The mPEG molecular mask was selectively removed from an individual microelectrode by applying an electrochemical potential of -1.4 V versus Ag/AgCl for 120 seconds using a potentiostat and identical buffer conditions to those used in EIS measurements (Figure 4b). Owing to the small spacing between the microelectrodes, the electric fields generated during desorption may conceivably influence the electrochemical potential of neighboring microelectrodes, potentially disturbing the blocking layer. To prevent this while allowing scalability to smaller microelectrode geometries, a second potentiostat was used to hold the potential of the neighboring microelectrodes at -0.2 V versus Ag/AgCl during the desorption process. The efficacy of desorption is monitored by cyclic voltammetry (Figure 5a). Having desorbed the mPEG molecular mask, the bare gold microelectrode can be functionalized with the desired protein by incubating the device in 35 μl protein solution overnight in a sealed humid environment (Figure 4c). The adsorption of the protein, and the effectiveness of the mPEG monolayers for masking deposition on protected microelectrodes, is confirmed using cyclic voltammetry and EIS. This process can be repeated to functionalize further microelectrodes with different proteins (Figure 4d).
Both STMpep9 and STMpep2 show an affinity for CDK2, whereas only STMpep9 showed an affinity for CDK4 (Figure 1b). We exploit this difference in functionality to demonstrate our multielectrode array sensor's ability to discriminate between binding events occurring on differently functionalized microelectrodes, fabricated on a single device. Two separate, nominally identical array devices with adjacent individual microelectrodes functionalized with the two different peptide aptamers, STMpep9 and STMpep2, were challenged with either CDK2- or CDK4-expressing lysate.
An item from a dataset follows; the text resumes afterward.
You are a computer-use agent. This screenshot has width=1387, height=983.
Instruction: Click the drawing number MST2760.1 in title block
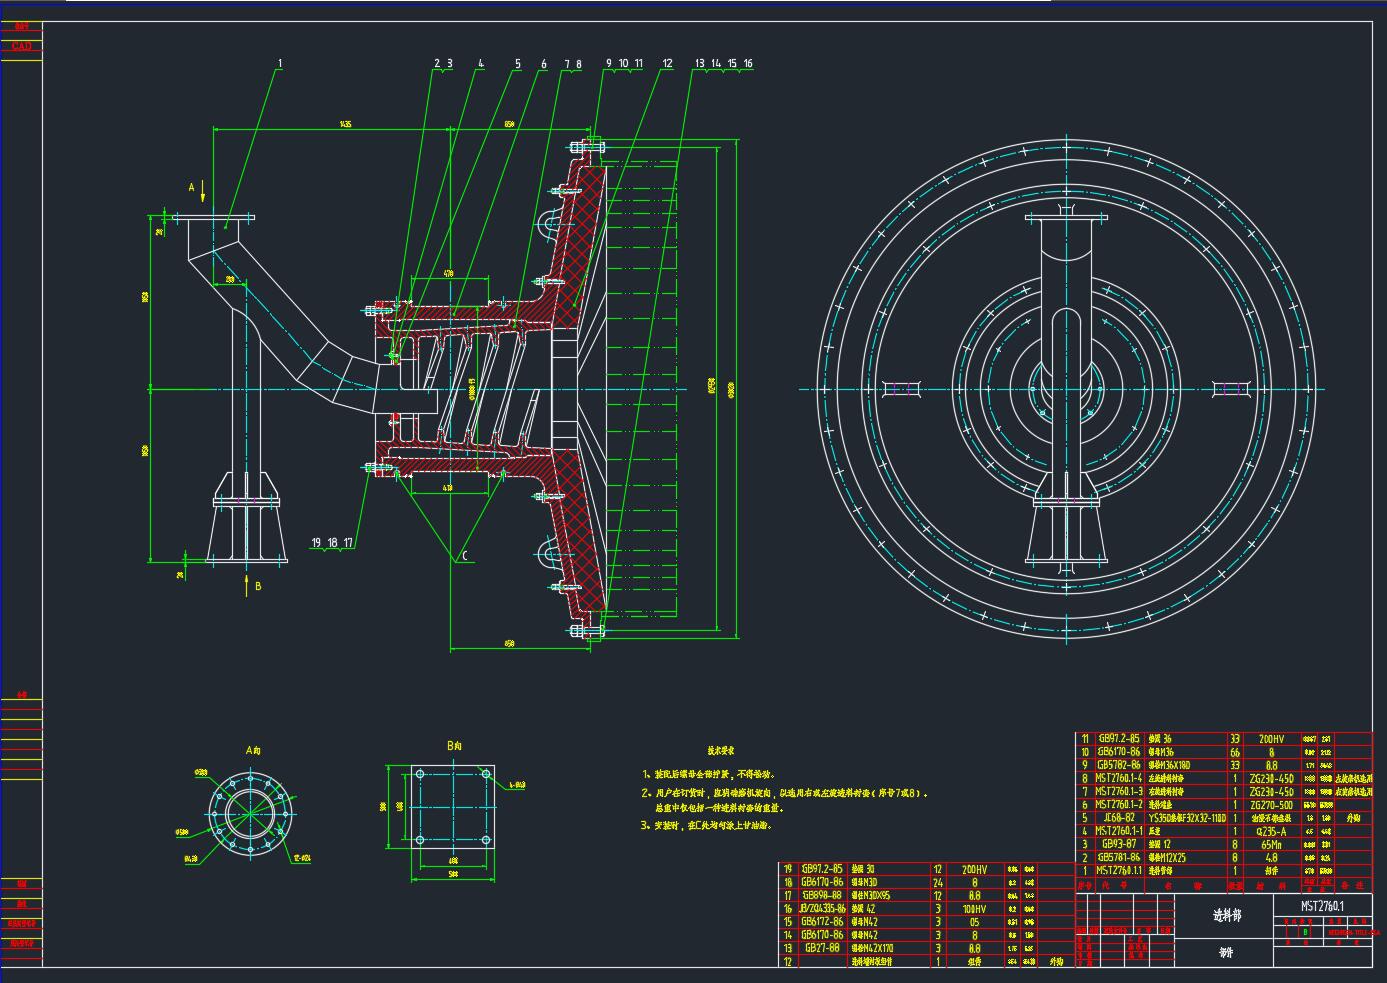click(x=1322, y=905)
The EIS results are shown in Figure 5b,c. Shifts in φ(ω) are observed for both the STMpep9- and STMpep2-functionalized microelectrodes following exposure to the CDK2-expressing yeast lysate, as expected from the FRET data (Figure 1b). Conversely, on exposure to CDK4-expressing yeast lysate, a shift in φ(ω) of similar magnitude was only observed for the STMpep9 functionalized microelectrode. The lack of response following exposure of STMpep2-functionalized microelectrodes to CDK4 indicates the high selectivity of the functionalization process. In all cases, φ(ω) remains constant for those microelectrodes coated with mPEG, confirming the efficacy of the inhibiting layer.